2. Doylist takes aren't inherently "better" than Watsonian takes, and vice versa. People use both to engage with the text in different ways and for different purposes. Watsonian logic is fun for roleplay or immersing yourself into the story, and I imagine a lot of fanfic writers often start from a prompt like "I wonder what would happen next if I took x character and then put them in y scenario". Doylist logic is fun if you like examining the text from a more "meta" standpoint, trying to see what purpose various narrative choices serve (or undermine). Neither angle is intrinsically a more valid way to engage with fiction, and you might enjoy doing one thing one day and another thing the next - with different texts or even with the same text.

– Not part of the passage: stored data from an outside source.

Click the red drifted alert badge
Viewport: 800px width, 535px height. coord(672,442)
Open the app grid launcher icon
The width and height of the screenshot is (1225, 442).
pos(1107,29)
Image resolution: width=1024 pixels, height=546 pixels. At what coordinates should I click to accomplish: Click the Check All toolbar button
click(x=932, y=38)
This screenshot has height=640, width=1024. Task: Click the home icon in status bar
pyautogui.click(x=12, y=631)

In litcrit, because I like to pick my brain on the subject of "what would have made for the best story here", I tend to be more interested in analyzing theme, character arcs, setup and payoff etc, which are Doylist interpretations. Some people focus a lot on authorial intent, which is also a Doylist perspective (just a different one). Some people like to try to get into the heads of the characters they're analyzing and discuss ideas like "what choice would make the most sense for x character given who they are as a person". That's a Watsonian take. There are contextual and individual reasons why some explanations may resonate with you more than others some of the time or even most of the time, but they're really apples and oranges. Which one you prefer will likely vary depending on the type of question being posed and what scope seems to be the most appropriate for it - and people are always going to have different opinions about that too... because that's how people people.

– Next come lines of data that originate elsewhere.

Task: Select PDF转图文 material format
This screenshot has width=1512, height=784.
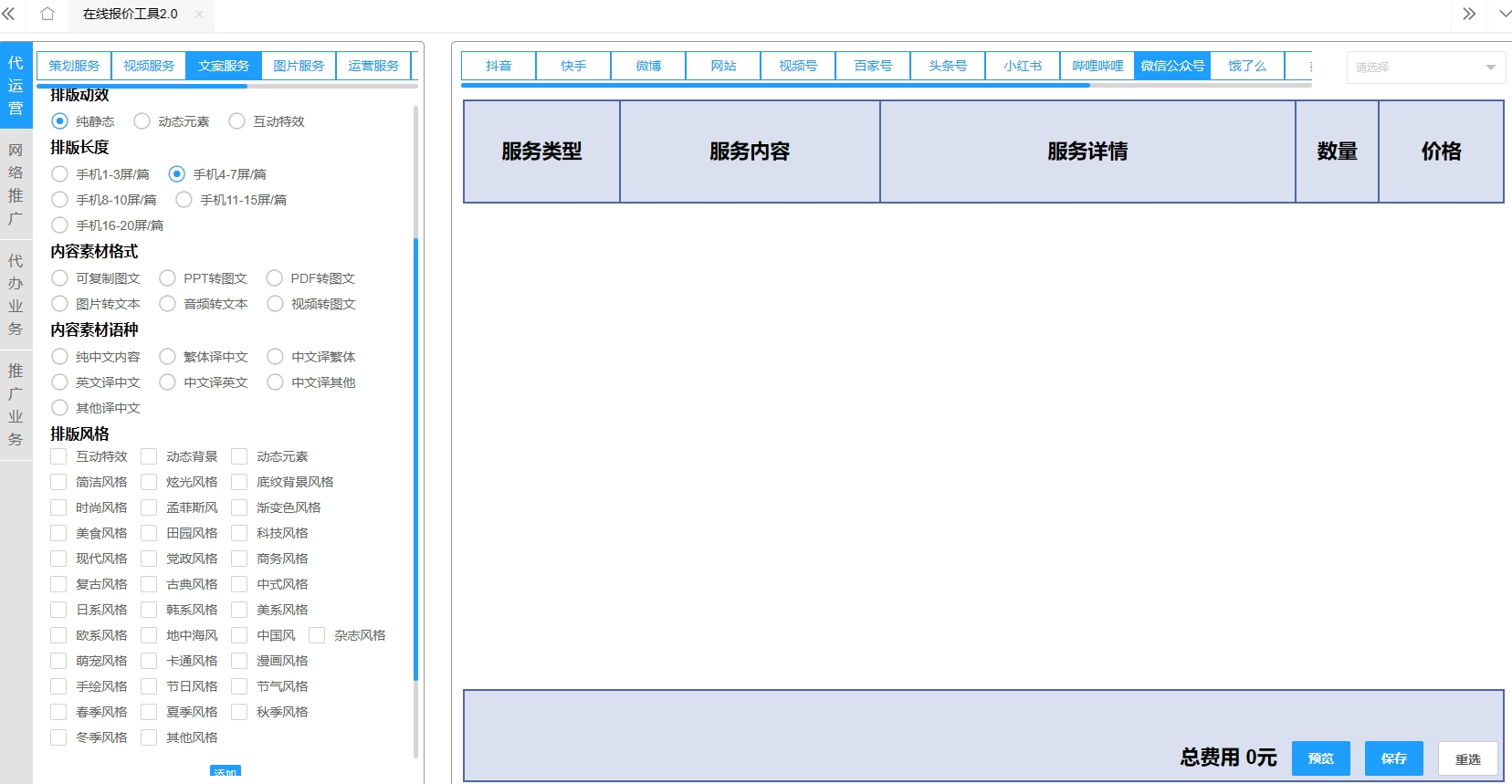Action: pos(275,278)
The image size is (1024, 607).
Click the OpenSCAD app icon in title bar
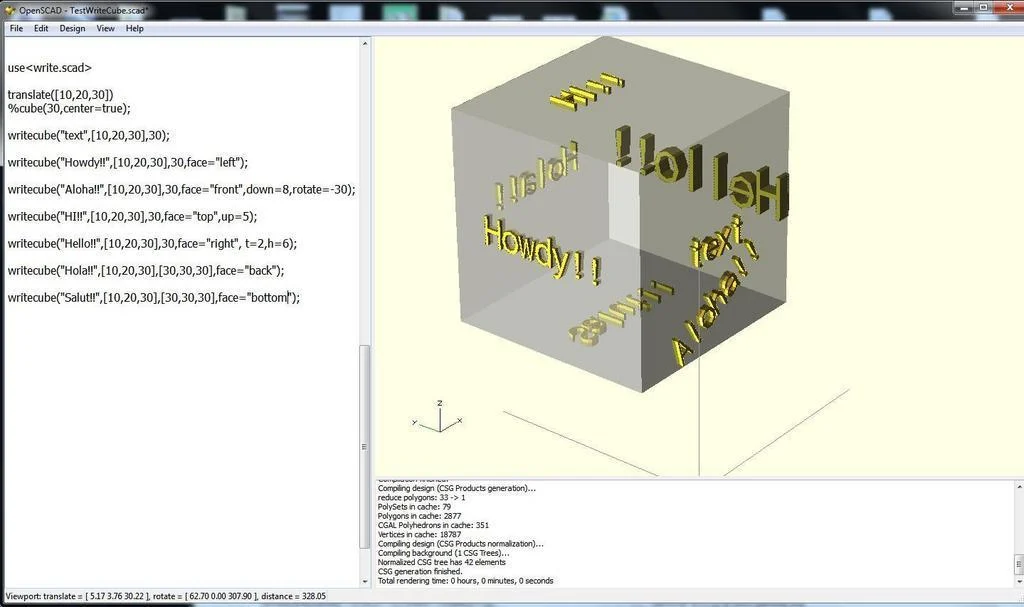(x=9, y=10)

Of course, the opinions I personally care enough about to splash all over the internet are going to be opinions I hold with very strong convictions, which is why I can come off quite aggressive about them, but they're still just opinions and there's no such thing as "one true explanation", whether that's Watsonian or Doylist. If I make a Doylist argument and I dismiss someone else's rebuttal on the basis of it being Watsonian, that's not because Watsonian takes are intrinsically weaker, it's just because you generally can't use a Watsonian take to rebut a Doylist one or vice versa. You need to engage with someone's point in order to counter it, and you can't generally do that when you completely change the scope of the question, which is what tends to happen when a Watsonian perspective and a Doylist perspective comes into conflict.
(Of course, you can argue that a Doylist scope is situationally stronger than a Watsonian one or vice versa, but that's a different argument and usually context-dependent lol - point is just because a Doylist answer might fit one particular prompt much better this time, doesn't mean all Doylist answers will always trump all Watsonian answers in every single context all of the time, and that's not even accounting for the fact that you're never going to reach unanimous agreement about these sorts of things anyway.)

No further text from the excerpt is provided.